Forum Moderators: open
In one of the most significant moves yet in the growing push toward service interoperability on the Web, tech giant Yahoo announced Thursday that it is supporting the OpenID 2.0 standard for a universal Internet log-in.Yahoo, which counts its registered users at 248 million worldwide, says that supporting OpenID will mean that OpenID-compatible accounts are available to a total of 368 million Web users. When Yahoo's support of OpenID goes live, starting with a public beta launch on January 30, this will mean that a Yahoo ID can be consolidated into an OpenID account that will be valid at all partner sites.
Yahoo Supports OpenID 2.0 Standard Single Log Ins [news.com]
However, this news item makes it sounds like Yahoo won't be accepting OpenIDs where they currently use YahooIDs - they'll just be letting people use their YahooIDs as OpenIDs. That's nowhere near as useful.
I'll wait and see what actually happens on 2008-01-30.

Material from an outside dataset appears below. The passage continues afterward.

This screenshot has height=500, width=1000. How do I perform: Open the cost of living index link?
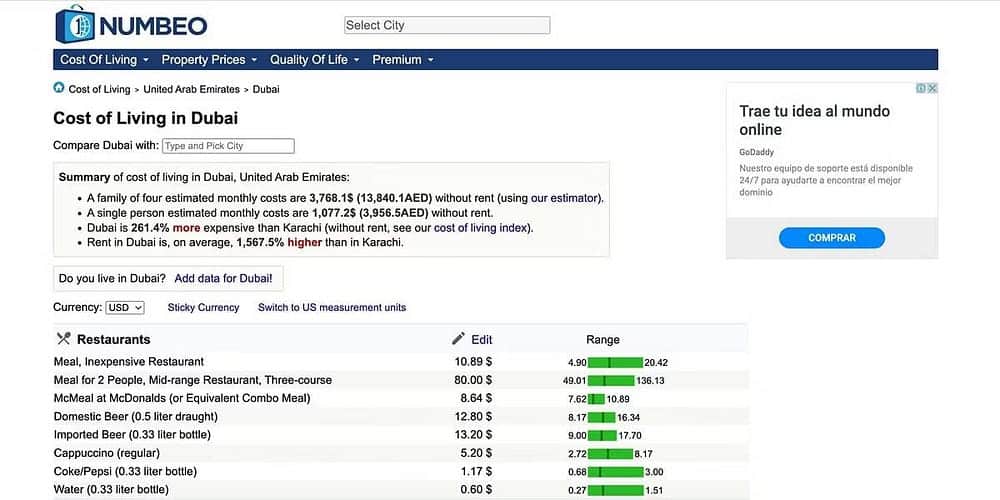point(482,228)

...what would you propose instead of one centralized password...? ... Then people will just keep them written down on a piece of paper under their keyboard. Now every janitor and passerby is more dangerous than your "hackers".
Janitors can't hit 1,000,000 houses in an afternoon. 15-25 tops and the chances that they find the pieces of paper with the passwords are, let's be fair, 10%.
If you can't delegate from Yahoo to another server, then this is brain-dead: all it takes is two sites to refuse to delegate and you're stuck with two logins - bye bye Single Sign-on.